* _Your objective_: The lines from the start of the data up to and including the one with "Blogialustoja vertailussa: Mikä" should be returned exactly, and nothing else.

* _Dataset_:
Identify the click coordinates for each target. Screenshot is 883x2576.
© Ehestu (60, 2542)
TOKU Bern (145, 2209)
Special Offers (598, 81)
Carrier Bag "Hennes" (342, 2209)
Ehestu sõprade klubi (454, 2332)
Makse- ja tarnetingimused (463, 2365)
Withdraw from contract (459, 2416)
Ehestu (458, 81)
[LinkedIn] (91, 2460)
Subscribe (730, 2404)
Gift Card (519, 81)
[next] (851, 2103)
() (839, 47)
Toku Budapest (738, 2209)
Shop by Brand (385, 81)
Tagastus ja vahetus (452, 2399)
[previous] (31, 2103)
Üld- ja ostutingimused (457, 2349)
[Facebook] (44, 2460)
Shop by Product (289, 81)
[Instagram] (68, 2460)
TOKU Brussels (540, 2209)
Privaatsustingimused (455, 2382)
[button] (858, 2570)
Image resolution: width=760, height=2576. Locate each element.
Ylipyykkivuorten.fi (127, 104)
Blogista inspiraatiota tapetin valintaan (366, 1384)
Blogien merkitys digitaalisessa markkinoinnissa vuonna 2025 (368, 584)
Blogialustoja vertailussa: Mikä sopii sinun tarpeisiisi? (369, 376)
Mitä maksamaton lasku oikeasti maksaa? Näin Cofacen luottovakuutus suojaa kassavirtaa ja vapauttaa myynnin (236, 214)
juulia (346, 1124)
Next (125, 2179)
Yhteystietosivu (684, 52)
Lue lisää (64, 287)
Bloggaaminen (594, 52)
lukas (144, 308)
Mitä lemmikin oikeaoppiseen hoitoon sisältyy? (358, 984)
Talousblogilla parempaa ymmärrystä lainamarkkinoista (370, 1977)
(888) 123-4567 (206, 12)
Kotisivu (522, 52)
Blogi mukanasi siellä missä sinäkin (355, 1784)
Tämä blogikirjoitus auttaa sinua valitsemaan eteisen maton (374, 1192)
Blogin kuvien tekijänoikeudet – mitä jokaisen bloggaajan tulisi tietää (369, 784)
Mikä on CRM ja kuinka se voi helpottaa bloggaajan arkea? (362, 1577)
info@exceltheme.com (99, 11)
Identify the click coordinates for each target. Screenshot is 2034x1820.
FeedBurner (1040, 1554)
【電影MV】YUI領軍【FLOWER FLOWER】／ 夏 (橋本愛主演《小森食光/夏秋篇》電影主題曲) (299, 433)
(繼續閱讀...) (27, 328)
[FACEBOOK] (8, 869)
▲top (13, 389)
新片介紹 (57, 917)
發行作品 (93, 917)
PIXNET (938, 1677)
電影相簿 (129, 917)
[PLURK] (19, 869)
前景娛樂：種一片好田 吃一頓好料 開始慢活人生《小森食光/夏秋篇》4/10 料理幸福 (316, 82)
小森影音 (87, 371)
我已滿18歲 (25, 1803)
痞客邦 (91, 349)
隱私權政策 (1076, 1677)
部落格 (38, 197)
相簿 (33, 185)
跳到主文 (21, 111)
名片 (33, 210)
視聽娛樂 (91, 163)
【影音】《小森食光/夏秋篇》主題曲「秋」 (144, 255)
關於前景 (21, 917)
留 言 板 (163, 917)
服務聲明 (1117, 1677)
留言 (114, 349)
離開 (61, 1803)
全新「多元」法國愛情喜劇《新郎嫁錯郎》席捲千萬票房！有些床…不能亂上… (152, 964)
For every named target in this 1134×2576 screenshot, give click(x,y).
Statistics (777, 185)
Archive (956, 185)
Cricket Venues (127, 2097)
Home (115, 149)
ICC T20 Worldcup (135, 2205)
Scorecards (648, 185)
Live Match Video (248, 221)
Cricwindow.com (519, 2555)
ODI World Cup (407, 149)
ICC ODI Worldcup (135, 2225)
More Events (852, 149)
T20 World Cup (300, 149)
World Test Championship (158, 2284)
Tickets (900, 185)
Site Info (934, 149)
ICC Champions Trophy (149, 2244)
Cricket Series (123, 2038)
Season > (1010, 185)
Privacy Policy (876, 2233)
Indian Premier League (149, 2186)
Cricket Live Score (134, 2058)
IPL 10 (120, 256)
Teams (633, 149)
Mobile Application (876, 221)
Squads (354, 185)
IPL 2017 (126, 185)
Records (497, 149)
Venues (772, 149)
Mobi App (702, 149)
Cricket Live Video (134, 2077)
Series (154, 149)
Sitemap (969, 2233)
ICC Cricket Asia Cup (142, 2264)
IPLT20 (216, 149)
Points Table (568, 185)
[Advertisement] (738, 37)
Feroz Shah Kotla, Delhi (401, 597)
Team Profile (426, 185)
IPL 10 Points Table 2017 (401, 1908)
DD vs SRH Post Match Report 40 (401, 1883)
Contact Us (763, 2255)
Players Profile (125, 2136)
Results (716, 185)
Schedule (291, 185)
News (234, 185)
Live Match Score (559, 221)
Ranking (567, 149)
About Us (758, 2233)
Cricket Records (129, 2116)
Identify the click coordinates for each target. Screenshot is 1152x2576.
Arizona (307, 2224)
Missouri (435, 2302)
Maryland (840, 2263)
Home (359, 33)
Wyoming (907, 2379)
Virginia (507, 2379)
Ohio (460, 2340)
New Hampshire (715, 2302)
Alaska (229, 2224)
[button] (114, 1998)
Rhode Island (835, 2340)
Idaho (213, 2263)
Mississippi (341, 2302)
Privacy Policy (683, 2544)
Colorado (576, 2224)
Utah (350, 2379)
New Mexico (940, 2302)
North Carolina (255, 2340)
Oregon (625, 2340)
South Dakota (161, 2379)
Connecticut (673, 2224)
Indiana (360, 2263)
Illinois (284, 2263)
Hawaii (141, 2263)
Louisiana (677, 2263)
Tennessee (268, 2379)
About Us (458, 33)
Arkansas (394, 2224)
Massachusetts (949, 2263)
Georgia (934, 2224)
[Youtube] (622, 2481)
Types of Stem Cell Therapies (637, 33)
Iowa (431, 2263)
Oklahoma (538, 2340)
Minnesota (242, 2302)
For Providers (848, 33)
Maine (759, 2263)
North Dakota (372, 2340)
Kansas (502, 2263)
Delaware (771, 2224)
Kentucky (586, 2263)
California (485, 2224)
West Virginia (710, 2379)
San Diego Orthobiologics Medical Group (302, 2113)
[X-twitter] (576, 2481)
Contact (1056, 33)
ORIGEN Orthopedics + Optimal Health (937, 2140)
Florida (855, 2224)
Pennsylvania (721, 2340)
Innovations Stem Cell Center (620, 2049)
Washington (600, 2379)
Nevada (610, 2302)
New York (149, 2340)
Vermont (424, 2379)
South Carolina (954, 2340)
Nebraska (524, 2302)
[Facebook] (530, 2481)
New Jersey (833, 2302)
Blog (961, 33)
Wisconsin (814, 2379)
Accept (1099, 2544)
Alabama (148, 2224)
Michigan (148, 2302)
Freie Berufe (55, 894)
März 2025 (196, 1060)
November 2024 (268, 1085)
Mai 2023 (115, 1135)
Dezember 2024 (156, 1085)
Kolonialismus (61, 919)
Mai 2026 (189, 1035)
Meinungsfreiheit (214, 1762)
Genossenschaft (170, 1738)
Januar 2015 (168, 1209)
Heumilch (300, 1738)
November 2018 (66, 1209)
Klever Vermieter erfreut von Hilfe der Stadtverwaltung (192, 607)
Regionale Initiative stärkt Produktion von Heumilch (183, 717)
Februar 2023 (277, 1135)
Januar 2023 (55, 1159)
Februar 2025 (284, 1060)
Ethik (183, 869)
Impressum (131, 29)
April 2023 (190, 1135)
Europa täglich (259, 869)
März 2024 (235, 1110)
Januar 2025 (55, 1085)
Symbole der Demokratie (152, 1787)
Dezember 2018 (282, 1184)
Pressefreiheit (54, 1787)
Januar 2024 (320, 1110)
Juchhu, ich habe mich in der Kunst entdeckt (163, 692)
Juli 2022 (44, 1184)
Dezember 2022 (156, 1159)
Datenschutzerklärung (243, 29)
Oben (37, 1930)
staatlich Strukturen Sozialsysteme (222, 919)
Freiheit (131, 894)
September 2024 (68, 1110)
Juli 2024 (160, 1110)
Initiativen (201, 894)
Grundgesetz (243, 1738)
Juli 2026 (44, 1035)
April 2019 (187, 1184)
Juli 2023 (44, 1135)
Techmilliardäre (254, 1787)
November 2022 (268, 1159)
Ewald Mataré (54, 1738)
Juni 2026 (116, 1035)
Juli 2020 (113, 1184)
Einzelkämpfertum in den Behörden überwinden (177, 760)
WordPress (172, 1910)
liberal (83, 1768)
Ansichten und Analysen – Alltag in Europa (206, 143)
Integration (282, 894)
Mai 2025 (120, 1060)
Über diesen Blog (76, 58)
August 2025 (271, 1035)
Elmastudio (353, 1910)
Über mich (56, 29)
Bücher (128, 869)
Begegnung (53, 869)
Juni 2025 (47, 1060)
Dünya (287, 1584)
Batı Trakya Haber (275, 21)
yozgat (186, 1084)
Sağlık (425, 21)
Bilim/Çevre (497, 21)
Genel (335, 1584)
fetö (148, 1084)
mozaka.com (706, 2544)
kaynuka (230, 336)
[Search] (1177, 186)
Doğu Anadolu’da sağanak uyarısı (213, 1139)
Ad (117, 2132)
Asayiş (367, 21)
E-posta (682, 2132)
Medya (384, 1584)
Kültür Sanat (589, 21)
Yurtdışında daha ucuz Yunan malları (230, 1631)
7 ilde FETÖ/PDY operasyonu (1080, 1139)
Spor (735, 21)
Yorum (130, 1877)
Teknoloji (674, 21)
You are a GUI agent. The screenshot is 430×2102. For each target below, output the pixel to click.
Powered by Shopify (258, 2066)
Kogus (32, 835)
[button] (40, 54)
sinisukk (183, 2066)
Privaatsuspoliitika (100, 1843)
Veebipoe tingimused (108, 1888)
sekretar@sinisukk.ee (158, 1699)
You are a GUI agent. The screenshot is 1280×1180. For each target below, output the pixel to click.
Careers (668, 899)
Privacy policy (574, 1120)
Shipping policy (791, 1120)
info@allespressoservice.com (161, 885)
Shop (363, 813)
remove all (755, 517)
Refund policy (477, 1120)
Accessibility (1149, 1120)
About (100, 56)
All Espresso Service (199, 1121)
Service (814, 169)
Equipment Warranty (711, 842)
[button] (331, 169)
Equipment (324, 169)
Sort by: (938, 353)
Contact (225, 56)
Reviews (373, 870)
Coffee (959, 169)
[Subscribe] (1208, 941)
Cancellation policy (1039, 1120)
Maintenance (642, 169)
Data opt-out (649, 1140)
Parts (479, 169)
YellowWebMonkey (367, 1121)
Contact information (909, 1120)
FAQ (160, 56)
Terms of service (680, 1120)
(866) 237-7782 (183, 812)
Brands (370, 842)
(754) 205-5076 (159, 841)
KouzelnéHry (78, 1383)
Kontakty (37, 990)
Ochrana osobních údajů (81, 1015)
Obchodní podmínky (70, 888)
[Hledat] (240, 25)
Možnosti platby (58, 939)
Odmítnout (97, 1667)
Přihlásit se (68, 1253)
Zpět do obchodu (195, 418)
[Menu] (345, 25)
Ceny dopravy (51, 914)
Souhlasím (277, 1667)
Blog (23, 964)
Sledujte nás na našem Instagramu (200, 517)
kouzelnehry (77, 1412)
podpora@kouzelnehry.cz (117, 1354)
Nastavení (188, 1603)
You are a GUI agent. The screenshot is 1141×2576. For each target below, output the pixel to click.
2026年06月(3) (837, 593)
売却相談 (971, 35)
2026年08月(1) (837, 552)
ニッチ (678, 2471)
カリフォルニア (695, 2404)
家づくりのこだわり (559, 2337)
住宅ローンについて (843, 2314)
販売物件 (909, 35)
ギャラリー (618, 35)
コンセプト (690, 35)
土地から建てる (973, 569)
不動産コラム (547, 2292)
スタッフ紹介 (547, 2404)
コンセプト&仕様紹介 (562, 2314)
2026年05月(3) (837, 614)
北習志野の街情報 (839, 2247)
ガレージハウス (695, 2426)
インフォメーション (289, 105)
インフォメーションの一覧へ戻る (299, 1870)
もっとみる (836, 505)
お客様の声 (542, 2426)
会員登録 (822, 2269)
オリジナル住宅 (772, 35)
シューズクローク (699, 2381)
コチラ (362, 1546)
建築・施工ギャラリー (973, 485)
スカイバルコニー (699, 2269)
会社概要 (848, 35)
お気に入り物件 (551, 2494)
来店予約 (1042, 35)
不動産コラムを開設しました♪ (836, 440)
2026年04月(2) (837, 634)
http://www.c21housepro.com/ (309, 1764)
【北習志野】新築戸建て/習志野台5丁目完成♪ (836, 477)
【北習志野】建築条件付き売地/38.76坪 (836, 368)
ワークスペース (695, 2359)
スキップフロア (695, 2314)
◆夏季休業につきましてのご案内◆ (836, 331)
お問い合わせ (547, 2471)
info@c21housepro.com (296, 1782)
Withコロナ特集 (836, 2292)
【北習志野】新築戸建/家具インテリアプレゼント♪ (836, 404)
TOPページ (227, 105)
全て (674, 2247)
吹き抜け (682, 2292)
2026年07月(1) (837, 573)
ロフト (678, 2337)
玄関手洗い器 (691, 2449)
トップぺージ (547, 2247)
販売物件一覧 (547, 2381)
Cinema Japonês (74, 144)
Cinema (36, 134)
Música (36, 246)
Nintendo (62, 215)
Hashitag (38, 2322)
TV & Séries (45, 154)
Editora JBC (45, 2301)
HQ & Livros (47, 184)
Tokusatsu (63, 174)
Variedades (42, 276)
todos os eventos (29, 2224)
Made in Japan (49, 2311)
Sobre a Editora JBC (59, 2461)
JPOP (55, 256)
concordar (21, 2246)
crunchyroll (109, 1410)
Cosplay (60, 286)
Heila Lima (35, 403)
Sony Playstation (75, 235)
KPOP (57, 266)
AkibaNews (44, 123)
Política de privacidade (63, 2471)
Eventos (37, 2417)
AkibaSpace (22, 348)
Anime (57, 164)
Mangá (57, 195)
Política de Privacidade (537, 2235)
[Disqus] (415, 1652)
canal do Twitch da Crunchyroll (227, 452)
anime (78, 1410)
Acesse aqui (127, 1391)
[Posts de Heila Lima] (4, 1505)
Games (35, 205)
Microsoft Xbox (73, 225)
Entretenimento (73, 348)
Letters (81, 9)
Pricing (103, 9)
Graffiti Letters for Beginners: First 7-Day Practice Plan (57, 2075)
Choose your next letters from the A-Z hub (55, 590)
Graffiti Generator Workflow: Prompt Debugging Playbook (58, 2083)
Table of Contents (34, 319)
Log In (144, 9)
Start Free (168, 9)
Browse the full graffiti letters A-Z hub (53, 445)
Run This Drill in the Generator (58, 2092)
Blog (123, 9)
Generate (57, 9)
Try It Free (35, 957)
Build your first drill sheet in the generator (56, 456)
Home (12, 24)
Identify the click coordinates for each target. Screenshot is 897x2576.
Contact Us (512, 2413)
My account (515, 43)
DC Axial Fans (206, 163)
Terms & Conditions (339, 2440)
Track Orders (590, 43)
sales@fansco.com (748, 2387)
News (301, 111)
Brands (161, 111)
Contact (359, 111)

* _Task answer_:
Identify the click coordinates for each target. Screenshot is 883x2576.
© Ehestu (60, 2542)
TOKU Bern (145, 2209)
Special Offers (598, 81)
Carrier Bag "Hennes" (342, 2209)
Ehestu sõprade klubi (454, 2332)
Makse- ja tarnetingimused (463, 2365)
Withdraw from contract (459, 2416)
Ehestu (458, 81)
[LinkedIn] (91, 2460)
Subscribe (730, 2404)
Gift Card (519, 81)
[next] (851, 2103)
() (839, 47)
Toku Budapest (738, 2209)
Shop by Brand (385, 81)
Tagastus ja vahetus (452, 2399)
[previous] (31, 2103)
Üld- ja ostutingimused (457, 2349)
[Facebook] (44, 2460)
Shop by Product (289, 81)
[Instagram] (68, 2460)
TOKU Brussels (540, 2209)
Privaatsustingimused (455, 2382)
[button] (858, 2570)
Image resolution: width=760, height=2576. Locate each element.
Ylipyykkivuorten.fi (127, 104)
Blogista inspiraatiota tapetin valintaan (366, 1384)
Blogien merkitys digitaalisessa markkinoinnissa vuonna 2025 (368, 584)
Blogialustoja vertailussa: Mikä sopii sinun tarpeisiisi? (369, 376)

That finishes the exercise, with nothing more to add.